Il capolavoro del centrosinistra foggiano: in un mese si "mangia" due candidati sindaci e piomba nel caos

Dopo aver "bruciato" Cavaliere, sconta il ritiro della candidatura di Fabio Porreca. Partiti in panne. Tra proposte di primarie e nomi della ultim'ora, la coalizione fatica a trovare una quadra

Il centrosinistra ha deciso di perdere? Probabilmente. Fatto fuori anche il secondo candidato, Fabio Porreca (la notizia, che ha preso a circolare ieri sera ma che sembrerebbe vecchia di due giorni), ritiratosi per “assenza di unità sul suo nome” attesi i mal di pancia tanto nei partiti piccoli quanto in parte del Partito Democratico, lo spaesamento è forte da quelle parti. “Non si sa nulla”. “C’è grande confusione sotto il cielo”, i commenti che si rincorrono in mattinata. La riunione di coalizione convocata per il pomeriggio e che avrebbe dovuto partorire un nome condiviso, sarebbe saltata. Da quella condivisione si è molto lontani.

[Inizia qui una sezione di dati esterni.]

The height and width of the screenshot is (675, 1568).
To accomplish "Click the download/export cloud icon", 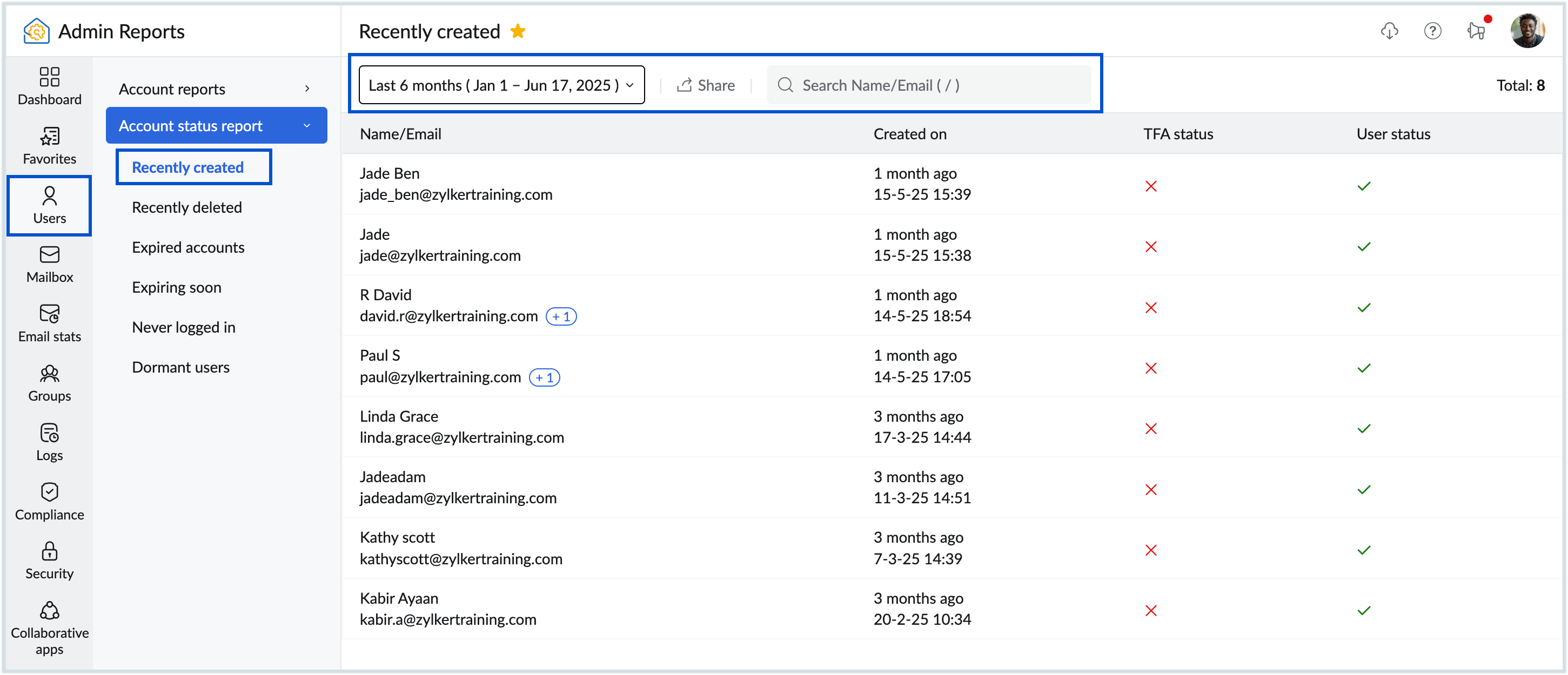I will point(1389,31).
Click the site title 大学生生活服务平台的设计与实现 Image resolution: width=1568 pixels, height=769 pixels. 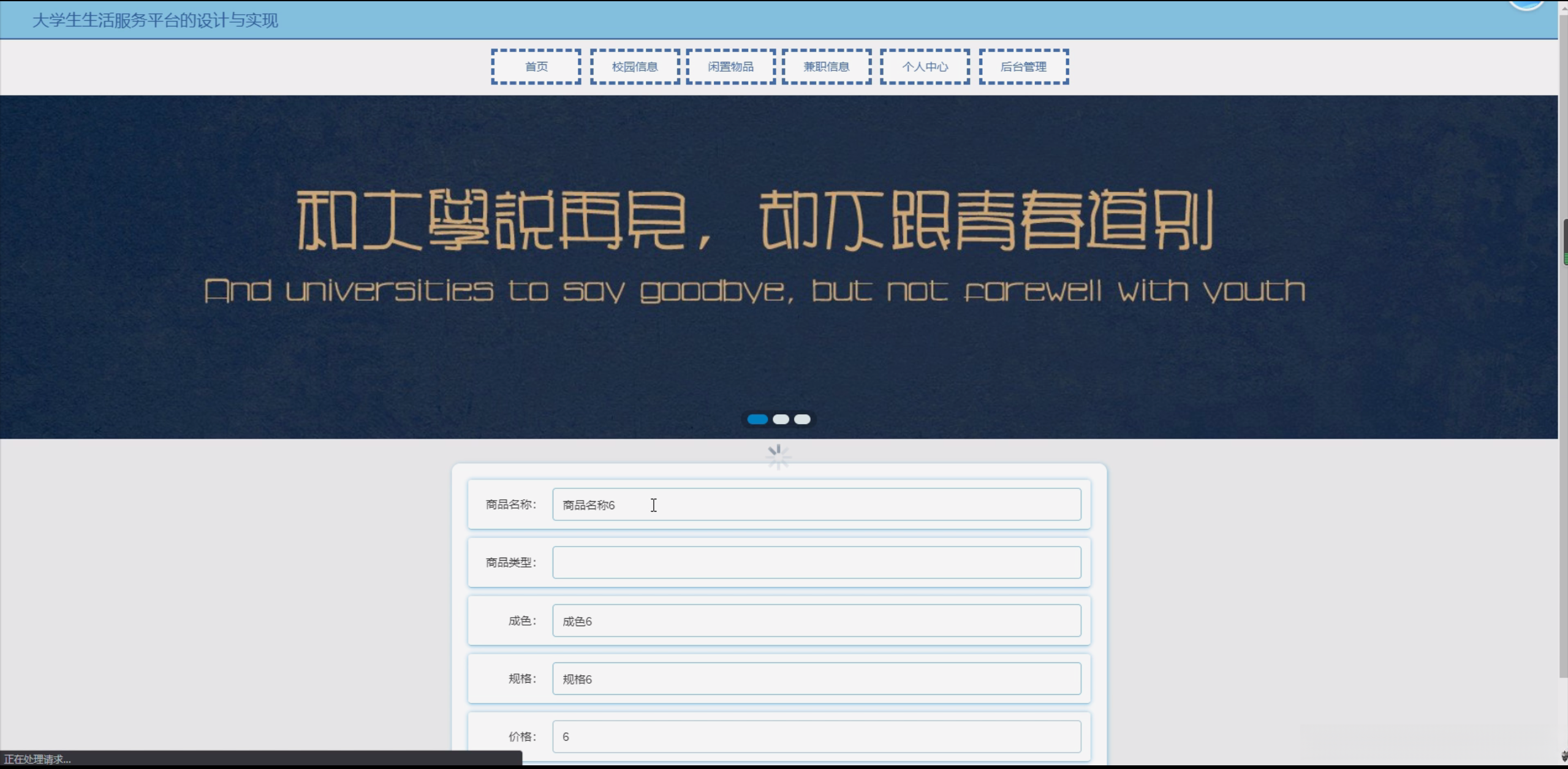(155, 20)
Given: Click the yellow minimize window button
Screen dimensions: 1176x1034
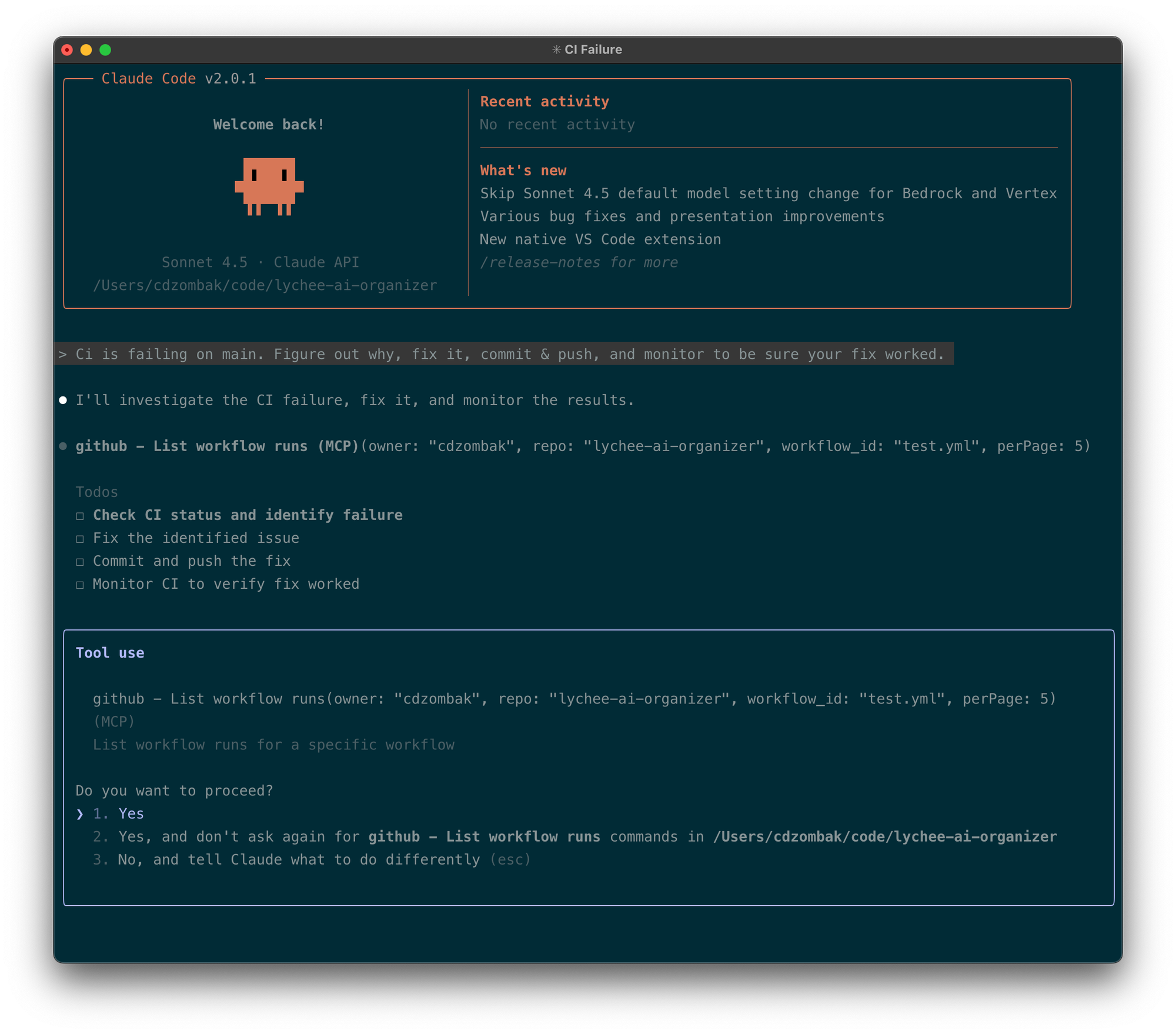Looking at the screenshot, I should (86, 50).
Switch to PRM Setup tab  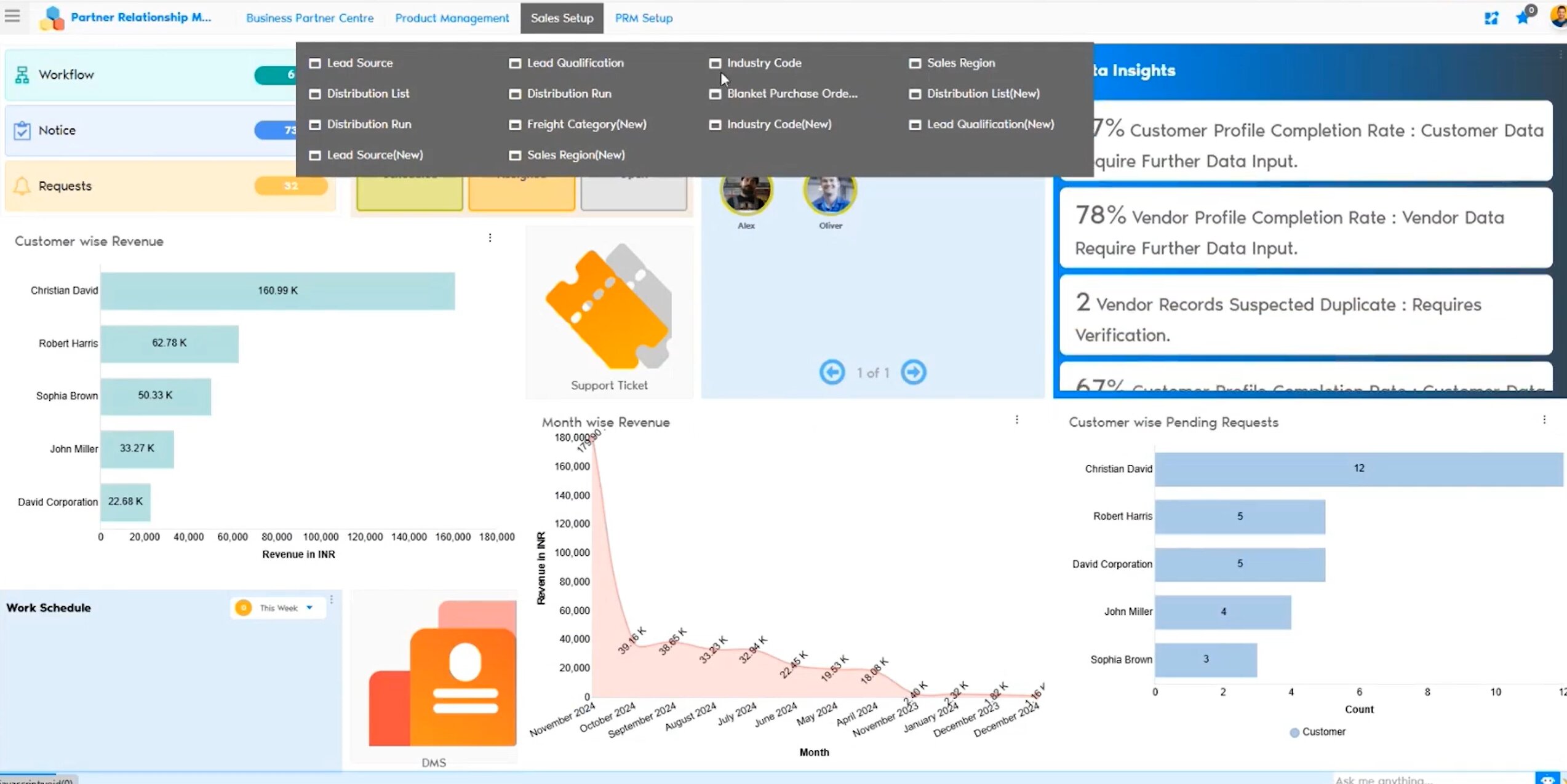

“Una rinuncia presuppone che vi sia stata una decisione” liquida l’assessore regionale Leonardo Di Gioia. La verità è che due decisioni vi erano ed ambedue allo stato sono state bruciate: Pippo Cavaliere e Porreca, appunto. A meno che non si voglia immaginare un Cavaliere che torni “spendibile” dopo non esserlo stato più nei giorni scorsi, a favore del presidente della Camera di Commercio. “Servono nomi nuovi, che non hanno mai amministrato” il refrain che ha accompagnato il declassamento a “secondo” di Cavaliere, persona autorevole e di spessore, la cui “spendibilità” si è riusciti a compromettere a cause di divisioni, risse interne, veti degli “zerovirgola”, partite nelle partite. Bel lavoro.

Porreca, dal canto suo, che già si invitava a smarcarsi dall’eccessiva “presenza” dei due maggiorenti della coalizione, Raffaele Piemontese e Leonardo Di Gioia, costruendo una sorta di “modello Abruzzo”, dal basso con mani libere, ha mollato prima della designazione ufficiale. Facile intuire perché.

Non è mai decollata ufficialmente la proposta Antonio Russo, Acli, dei soggetti di sinistra. Mentre si fanno avanti le idee più disparate in questo momento di confusione massima: dalle primarie avanzate dai soggetti più piccoli (tra chi? In che tempi? Alle elezioni mancano 100 giorni) ad un Pd che pare stia tornando a guardare il suo ex candidato sindaco Augusto Marasco, o, al limite, la sua segretaria provinciale, Lia Azzarone. Figure che non allargano, ma politiche, se non altro. Da piazzare sul tavolo, per giungere a sintesi.

Cosa resta? Di certo il diktat di Emiliano, che ai due assessori ha imposto di “non dividersi” in vista delle (sue) elezioni regionali. Era difficile immaginare ad inizio anno, quando il nome pareva essere sul punto di essere pronunciato da Di Gioia in una conferenza stampa ad hoc, un simile caos. Ma il centrosinistra, a dividersi, ci riesce sempre.